-- Exercise text --
..............................

Delhi Declaration Adopted: WHO Summit Pledges Stronger Evidence, Regulation For Traditional Medicine
The summit brought together ministers, country representatives, policy makers, researchers, innovators, indigenous peoples, traditional medicine practitioners and civil society from more than 100 countries.

Published : December 19, 2025 at 11:25 PM IST
|Updated : December 20, 2025 at 1:05 AM IST
New Delhi: The second World Health Organisation Global Summit on traditional medicine that concluded here on Saturday adopted a Delhi declaration with the commitment to strengthen the evidence base for traditional medicine besides supporting equitable access to safe and effective traditional medicine through appropriate regulatory mechanisms.
The Global Health Summit on traditional medicine started on Wednesday was jointly organised by the World Health Organisation (WHO) and the government of India under the theme “Restoring balance: The scientific and practice of health and wellbeing.”
The summit brought together ministers, country representatives, policy makers, researchers, innovators, indigenous peoples, traditional medicine practitioners and civil society from more than 100 countries, engaging approximately 800 participants on site and 20000 online and with over 3000 invitees attending the opening and closing ceremony.
Participants affirmed that evidence-based traditional medicine is a living science and shared biocultural heritage that contributes to universal health coverage, resilient health systems, inclusive and sustainable economies, and the health and well-being of people and planet.
Strengthening the evidence base for traditional medicine
Participants committed to implement the WHO traditional medicine research priorities global roadmap. Recognising that less than 1 per cent of global health research funding goes to traditional medicine, participants committed to expanding investment in traditional medicine research infrastructure, workforce and scientifically robust, pluralistic and ethical research methods which incorporate whole systems research, real world evidence etc.
Supporting equitable access to safe and effective traditional medicine through appropriate regulatory mechanisms
Participants committed to strengthen coherent governance and regulatory systems for traditional medicine products, practice and practitioners to ensure safety, quality, effectiveness, accountability, accessibility and public trust with respecting system diversity and biodiversity.
Integrating safe and effective traditional medicine into health systems
Participants committed to integrating safe and effective traditional medicine into national health systems particularly through primary health care in line with WHO conceptual framework for integration towards universal health coverage, in culturally respectful and people centred ways. Priorities include quality assurance, patients safety, education and accreditation, clinical practice guidelines, supported by transparent, evidence-informed policy and financing decisions.

..............................

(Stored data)
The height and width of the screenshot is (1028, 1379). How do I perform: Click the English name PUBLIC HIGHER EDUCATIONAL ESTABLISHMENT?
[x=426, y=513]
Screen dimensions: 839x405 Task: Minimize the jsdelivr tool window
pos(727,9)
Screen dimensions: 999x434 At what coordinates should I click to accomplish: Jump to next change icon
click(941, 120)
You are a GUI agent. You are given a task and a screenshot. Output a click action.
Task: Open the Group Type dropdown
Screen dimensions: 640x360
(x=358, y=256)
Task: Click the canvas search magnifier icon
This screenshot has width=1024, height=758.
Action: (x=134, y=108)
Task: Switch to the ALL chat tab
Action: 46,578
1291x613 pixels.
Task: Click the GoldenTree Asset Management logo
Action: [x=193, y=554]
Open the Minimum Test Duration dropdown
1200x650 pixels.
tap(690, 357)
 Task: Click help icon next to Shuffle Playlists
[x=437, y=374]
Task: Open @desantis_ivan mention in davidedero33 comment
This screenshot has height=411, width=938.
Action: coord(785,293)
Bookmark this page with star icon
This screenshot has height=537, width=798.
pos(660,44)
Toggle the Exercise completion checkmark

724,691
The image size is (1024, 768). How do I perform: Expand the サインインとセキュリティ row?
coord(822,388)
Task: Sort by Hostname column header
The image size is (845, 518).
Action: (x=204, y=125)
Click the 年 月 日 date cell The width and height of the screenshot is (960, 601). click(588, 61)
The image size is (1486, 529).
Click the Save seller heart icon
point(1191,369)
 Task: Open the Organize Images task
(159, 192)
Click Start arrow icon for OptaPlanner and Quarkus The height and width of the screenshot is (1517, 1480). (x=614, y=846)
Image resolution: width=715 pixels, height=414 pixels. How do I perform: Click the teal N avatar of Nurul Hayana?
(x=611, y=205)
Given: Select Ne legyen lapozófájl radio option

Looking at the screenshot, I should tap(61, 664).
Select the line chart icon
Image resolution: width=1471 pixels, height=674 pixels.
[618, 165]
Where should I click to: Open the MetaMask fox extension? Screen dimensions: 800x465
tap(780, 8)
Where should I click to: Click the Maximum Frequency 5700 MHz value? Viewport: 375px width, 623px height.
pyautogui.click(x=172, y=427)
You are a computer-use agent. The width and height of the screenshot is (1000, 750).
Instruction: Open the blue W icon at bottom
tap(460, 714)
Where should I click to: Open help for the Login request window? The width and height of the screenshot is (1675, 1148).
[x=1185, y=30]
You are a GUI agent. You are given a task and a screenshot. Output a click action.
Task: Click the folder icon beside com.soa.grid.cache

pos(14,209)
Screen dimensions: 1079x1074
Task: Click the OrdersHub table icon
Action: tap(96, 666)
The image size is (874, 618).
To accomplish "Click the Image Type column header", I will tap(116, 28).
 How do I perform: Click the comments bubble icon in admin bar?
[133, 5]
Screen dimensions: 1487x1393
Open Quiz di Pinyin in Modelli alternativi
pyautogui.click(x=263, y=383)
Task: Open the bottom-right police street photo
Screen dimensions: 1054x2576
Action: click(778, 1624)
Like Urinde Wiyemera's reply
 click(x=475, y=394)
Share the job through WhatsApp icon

..............................

-- Exercise details --
Please return, word for word, the passage of the Delhi Declaration article above that opens with the words containing "Participants affirmed that" and closes with "people and planet.".

-- Response below --
Participants affirmed that evidence-based traditional medicine is a living science and shared biocultural heritage that contributes to universal health coverage, resilient health systems, inclusive and sustainable economies, and the health and well-being of people and planet.